**Work order**: Go to the line containing "Where should I" in the material below. From there to the end, retype every line exactly and drop the pictures.

**Given information**:

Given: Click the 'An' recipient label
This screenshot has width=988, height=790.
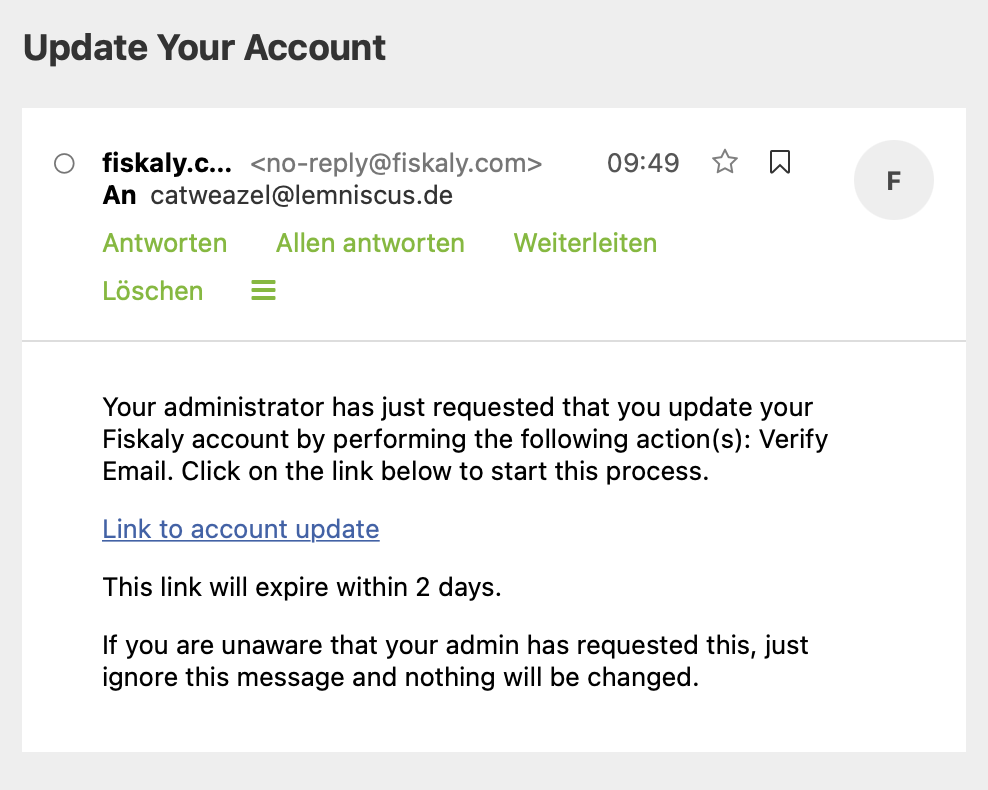Looking at the screenshot, I should pyautogui.click(x=119, y=195).
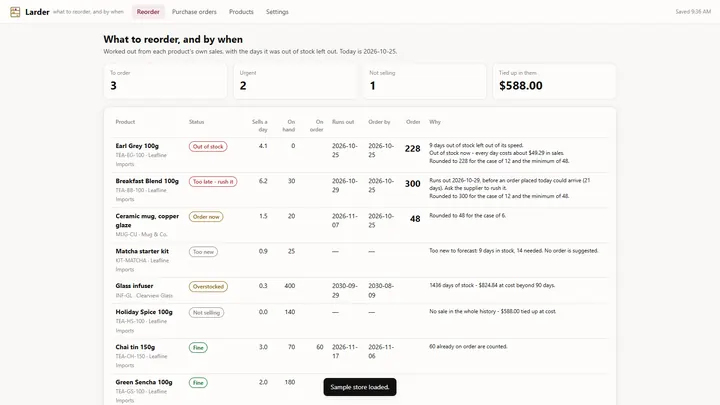Click the Overstocked status badge
This screenshot has width=720, height=405.
[208, 287]
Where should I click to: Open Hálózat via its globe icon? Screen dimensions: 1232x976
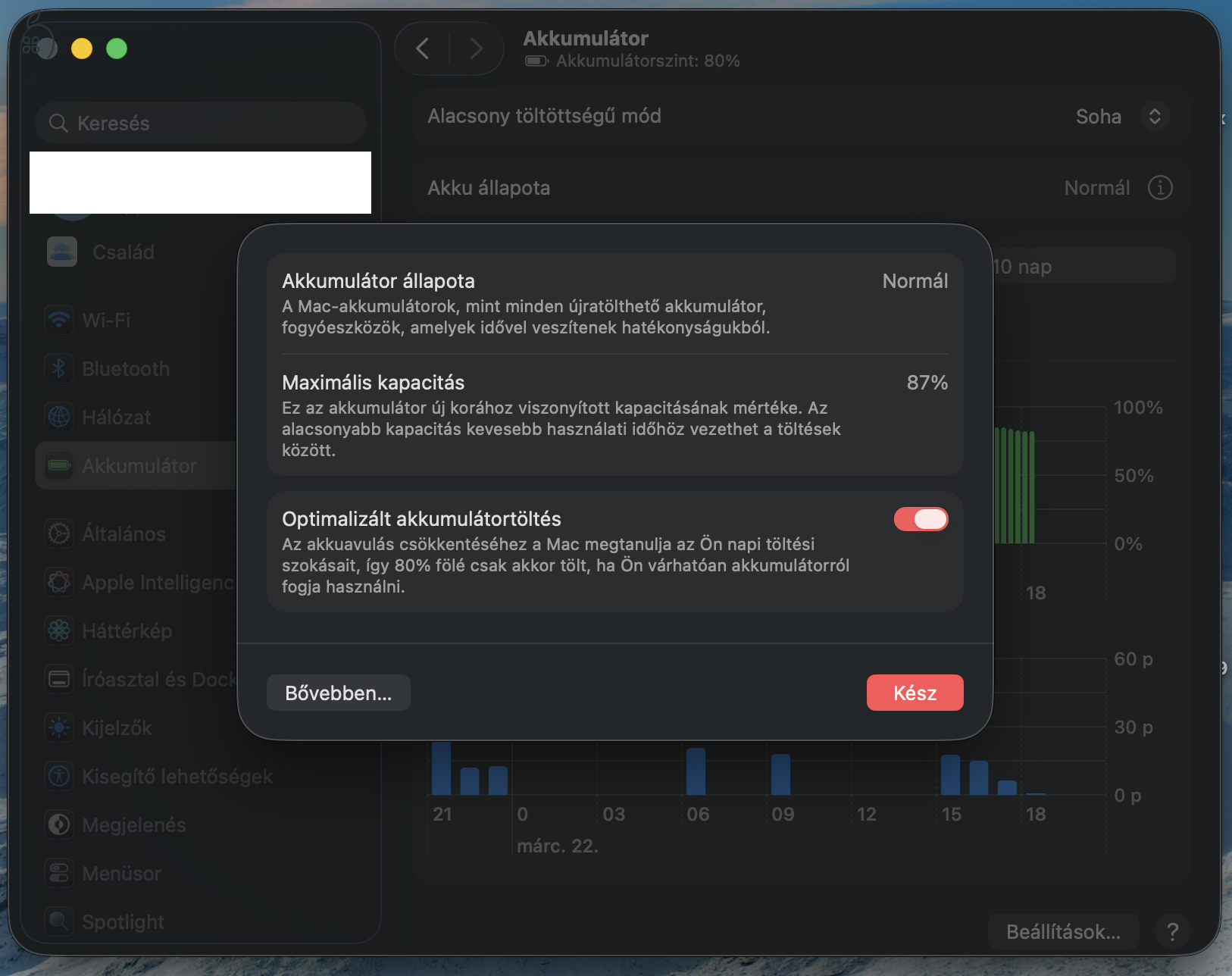pyautogui.click(x=59, y=417)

**Result of the exercise**:
Where should I click to: Open Hálózat via its globe icon? Screen dimensions: 1232x976
pyautogui.click(x=59, y=417)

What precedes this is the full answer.